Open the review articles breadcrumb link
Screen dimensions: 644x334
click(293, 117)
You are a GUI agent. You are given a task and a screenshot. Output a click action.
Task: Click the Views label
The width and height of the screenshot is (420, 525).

※ ※ ※

=== TASK OBJECTIVE ===
Starting with the line that holds "Task: Click the Views label", copy every line through the end of the data above. Reproduce them exactly, with no other material.

=== RESULT OF THE TASK ===
Task: Click the Views label
The width and height of the screenshot is (420, 525).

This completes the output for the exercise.